Return every line in the rows below that contains the string "field".

• [Supplied data]
________________________________________

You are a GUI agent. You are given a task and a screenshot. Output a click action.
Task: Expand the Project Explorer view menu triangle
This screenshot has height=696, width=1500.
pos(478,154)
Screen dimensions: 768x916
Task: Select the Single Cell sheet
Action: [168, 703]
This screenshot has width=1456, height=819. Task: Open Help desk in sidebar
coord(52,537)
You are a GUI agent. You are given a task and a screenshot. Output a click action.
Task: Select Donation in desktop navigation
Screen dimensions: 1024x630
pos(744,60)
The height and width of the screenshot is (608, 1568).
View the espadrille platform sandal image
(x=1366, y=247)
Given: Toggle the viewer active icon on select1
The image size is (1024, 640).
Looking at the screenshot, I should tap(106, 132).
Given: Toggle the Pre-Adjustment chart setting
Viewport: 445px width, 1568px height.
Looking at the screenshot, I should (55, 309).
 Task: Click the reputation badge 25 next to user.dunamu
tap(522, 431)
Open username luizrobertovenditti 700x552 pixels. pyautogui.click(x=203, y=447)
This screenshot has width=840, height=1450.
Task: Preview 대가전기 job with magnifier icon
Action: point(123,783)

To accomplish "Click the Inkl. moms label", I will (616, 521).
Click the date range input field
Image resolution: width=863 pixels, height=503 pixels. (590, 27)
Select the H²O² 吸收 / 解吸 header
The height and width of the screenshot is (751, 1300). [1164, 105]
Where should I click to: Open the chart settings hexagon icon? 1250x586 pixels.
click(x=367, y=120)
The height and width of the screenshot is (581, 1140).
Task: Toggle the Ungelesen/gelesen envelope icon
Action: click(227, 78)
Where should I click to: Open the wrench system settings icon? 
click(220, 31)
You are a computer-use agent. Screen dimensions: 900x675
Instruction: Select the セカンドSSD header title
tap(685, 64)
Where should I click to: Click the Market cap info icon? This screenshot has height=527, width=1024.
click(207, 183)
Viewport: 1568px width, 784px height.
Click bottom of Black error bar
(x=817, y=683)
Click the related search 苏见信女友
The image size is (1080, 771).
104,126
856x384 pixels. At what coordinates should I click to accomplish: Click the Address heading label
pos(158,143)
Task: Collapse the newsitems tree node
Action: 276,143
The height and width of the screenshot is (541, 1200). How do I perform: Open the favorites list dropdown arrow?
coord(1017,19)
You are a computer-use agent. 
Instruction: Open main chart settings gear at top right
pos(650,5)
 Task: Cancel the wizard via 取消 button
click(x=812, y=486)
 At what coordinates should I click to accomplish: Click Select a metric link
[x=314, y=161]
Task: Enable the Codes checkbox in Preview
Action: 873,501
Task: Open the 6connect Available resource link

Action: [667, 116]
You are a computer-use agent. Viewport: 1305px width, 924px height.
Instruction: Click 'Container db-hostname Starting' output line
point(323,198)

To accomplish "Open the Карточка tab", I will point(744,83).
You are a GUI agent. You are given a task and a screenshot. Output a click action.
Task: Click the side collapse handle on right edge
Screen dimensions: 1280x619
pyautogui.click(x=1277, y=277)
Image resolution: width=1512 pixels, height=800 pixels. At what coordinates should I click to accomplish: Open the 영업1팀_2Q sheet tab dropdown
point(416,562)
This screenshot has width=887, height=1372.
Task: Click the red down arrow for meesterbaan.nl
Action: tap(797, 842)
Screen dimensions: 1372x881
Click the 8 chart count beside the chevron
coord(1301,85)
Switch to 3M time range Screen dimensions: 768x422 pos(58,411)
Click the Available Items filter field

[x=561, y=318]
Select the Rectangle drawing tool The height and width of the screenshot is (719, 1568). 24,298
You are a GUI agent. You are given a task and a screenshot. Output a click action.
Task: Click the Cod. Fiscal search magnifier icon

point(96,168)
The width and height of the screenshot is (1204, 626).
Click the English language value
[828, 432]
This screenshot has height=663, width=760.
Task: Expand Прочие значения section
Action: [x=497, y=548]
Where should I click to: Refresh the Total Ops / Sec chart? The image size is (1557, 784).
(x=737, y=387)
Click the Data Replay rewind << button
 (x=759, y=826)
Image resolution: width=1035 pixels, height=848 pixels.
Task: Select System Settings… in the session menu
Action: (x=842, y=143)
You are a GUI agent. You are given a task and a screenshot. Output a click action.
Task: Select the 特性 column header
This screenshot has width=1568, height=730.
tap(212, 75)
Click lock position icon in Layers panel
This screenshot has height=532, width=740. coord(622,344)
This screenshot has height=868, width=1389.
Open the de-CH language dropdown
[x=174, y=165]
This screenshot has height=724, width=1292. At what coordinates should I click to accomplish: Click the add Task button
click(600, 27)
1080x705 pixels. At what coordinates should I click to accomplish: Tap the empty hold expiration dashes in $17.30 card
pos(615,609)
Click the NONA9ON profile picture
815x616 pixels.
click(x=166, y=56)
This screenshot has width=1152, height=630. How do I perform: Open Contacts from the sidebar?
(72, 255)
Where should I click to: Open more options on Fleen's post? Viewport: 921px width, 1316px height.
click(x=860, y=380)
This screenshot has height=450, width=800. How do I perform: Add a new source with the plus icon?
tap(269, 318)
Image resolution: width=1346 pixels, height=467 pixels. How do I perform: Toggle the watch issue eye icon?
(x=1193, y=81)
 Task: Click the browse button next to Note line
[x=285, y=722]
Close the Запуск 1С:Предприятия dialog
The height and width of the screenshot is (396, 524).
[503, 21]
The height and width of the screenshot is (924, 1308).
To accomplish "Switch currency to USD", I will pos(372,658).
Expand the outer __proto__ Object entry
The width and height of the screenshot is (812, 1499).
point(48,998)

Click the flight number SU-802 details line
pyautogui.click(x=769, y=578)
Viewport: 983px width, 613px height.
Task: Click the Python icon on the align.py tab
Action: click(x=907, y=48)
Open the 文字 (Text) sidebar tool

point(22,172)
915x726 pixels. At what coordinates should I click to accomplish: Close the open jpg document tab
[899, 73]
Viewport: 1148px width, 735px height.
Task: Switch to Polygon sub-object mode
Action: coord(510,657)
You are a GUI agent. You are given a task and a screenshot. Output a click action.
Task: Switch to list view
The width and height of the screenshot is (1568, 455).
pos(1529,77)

________________________________________

• [Output of the task]
Click the date range input field
Click the Available Items filter field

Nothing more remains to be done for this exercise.